Jedes einzelne Beispiel für gelungene Integration kann Flüchtlinge zur Nachahmung ermutigen. Entscheidend ist jedoch, ob das auch noch funktioniert, wenn es nichts mehr Besonderes ist, meint StZ-Redakteur Thomas Thieme.

Stuttgart - In dieser Woche sind sechs Flüchtlingsfamilien in ein Flugzeug gestiegen, das sie von Athen nach Luxemburg brachte. Mit dieser Aktion, bei der sich eine Menge Politprominenz publikumswirksam vor die Kameras schob, ist ein EU-weites Umsiedlungsprogramm in Griechenland gestartet. Diesen 30 Personen und den 86, die seit Oktober aus Italien ausgeflogen wurden, sollen 159 884 weitere folgen. Angesichts dieser Dimension wirken die ersten Schritte geradezu mikroskopisch klein. Es ist kaum vorstellbar, dass es rasch und geräuschlos gelingt, diese riesige Menschenmenge quer durch Europa zu verteilen – noch dazu, wo völlig ungewiss ist, ob die Flüchtlinge in ihrem Zielland willkommen sind oder dort überhaupt hinwollen.

 

Ganz ähnlich verhält es sich mit der Integration von Flüchtlingen in Deutschland. Auch hier ist bereits die Rede von mehreren Hunderttausend Menschen, die demnächst auf den Arbeitsmarkt drängen oder in die Grundsicherung fallen werden. Doch wirklich (be-)greifbar ist das ganze Ausmaß noch nicht. Das liegt vor allem daran, dass es momentan wichtigere Dinge für die Zuwanderer gibt, als sich um einen Arbeitsplatz oder eine Lehrstelle zu bemühen: zunächst müssen sie einen Aufenthaltsstatus erlangen, eine Wohnung finden und Deutsch lernen. Es ist jedoch nur noch eine Frage von Monaten, bis der Broterwerb eine zentrale Rolle in ihrem Leben einnimmt.

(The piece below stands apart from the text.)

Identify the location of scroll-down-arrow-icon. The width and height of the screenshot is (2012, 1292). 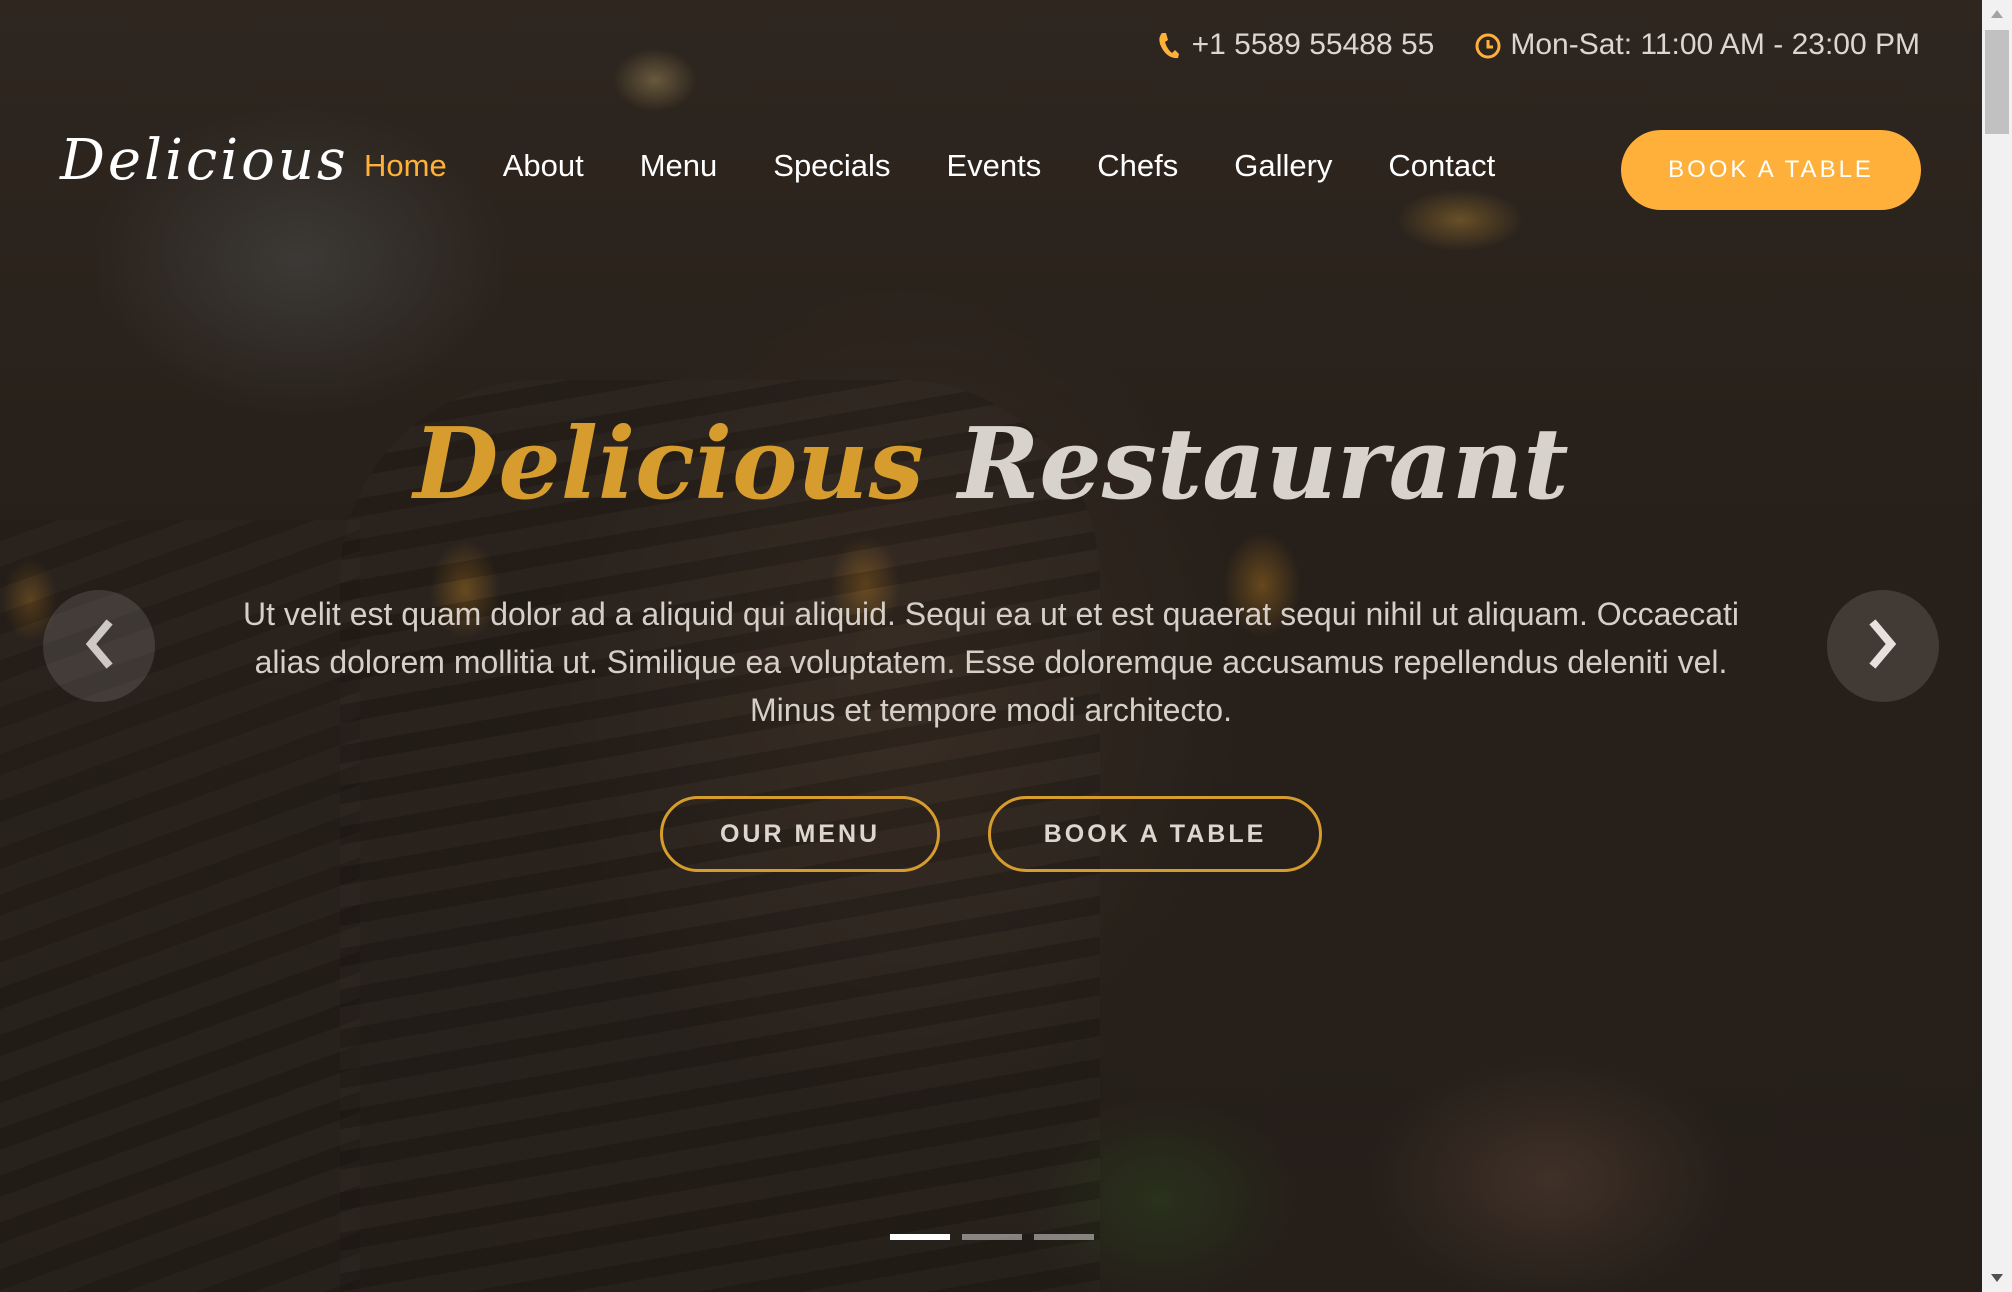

Die deutsche Wirtschaft heißt die Flüchtlinge Willkommen

Da ist es beruhigend, dass den Neuankömmlingen von Seiten der deutschen Wirtschaft folgende Botschaft entgegenhalt: „Ihr werdet gebraucht! Wenn ihr bereit seid, euch anzustrengen, dann sind wir es auch. Am Ende profitieren alle.“ Es gibt sie schon, die positiven Beispiele, auch wenn es vor allem Einzelfälle sind. In dieser Phase fungiert jeder gelungen integrierte Flüchtling als Vorbild für andere. Junge Menschen wie der Eritreer Tedros Gebru sind der Beweis dafür, dass Integration über Arbeit gelingen kann.

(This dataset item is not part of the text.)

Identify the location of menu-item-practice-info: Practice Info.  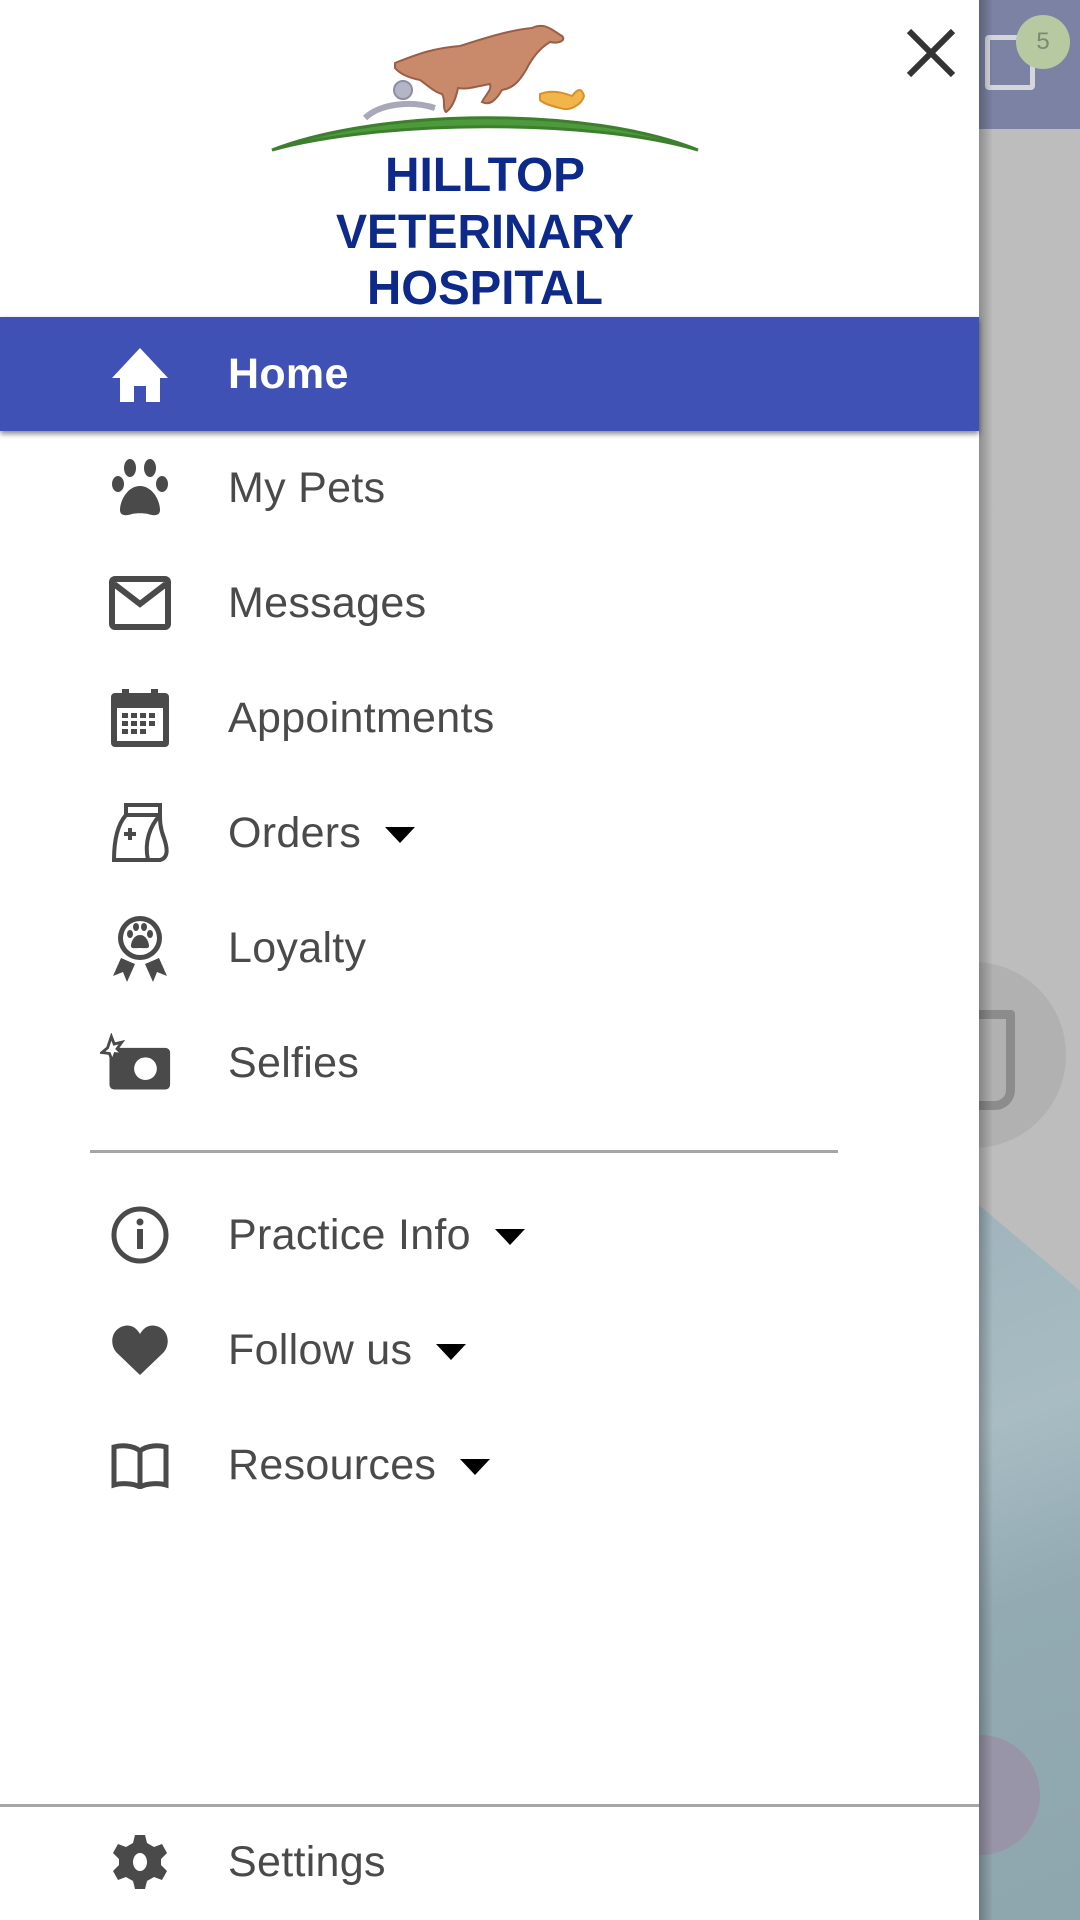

Die entscheidende Frage, sowohl bei der Umsiedlung als auch bei der Integration in Arbeit, ist: Funktioniert es auch noch, wenn es nichts mehr Außergewöhnliches ist? So ermutigend mancher kleine Schritt auch sein mag, es müssen erst noch unzählige weitere folgen. Dann sind irgendwann keine Vorbilder mehr nötig.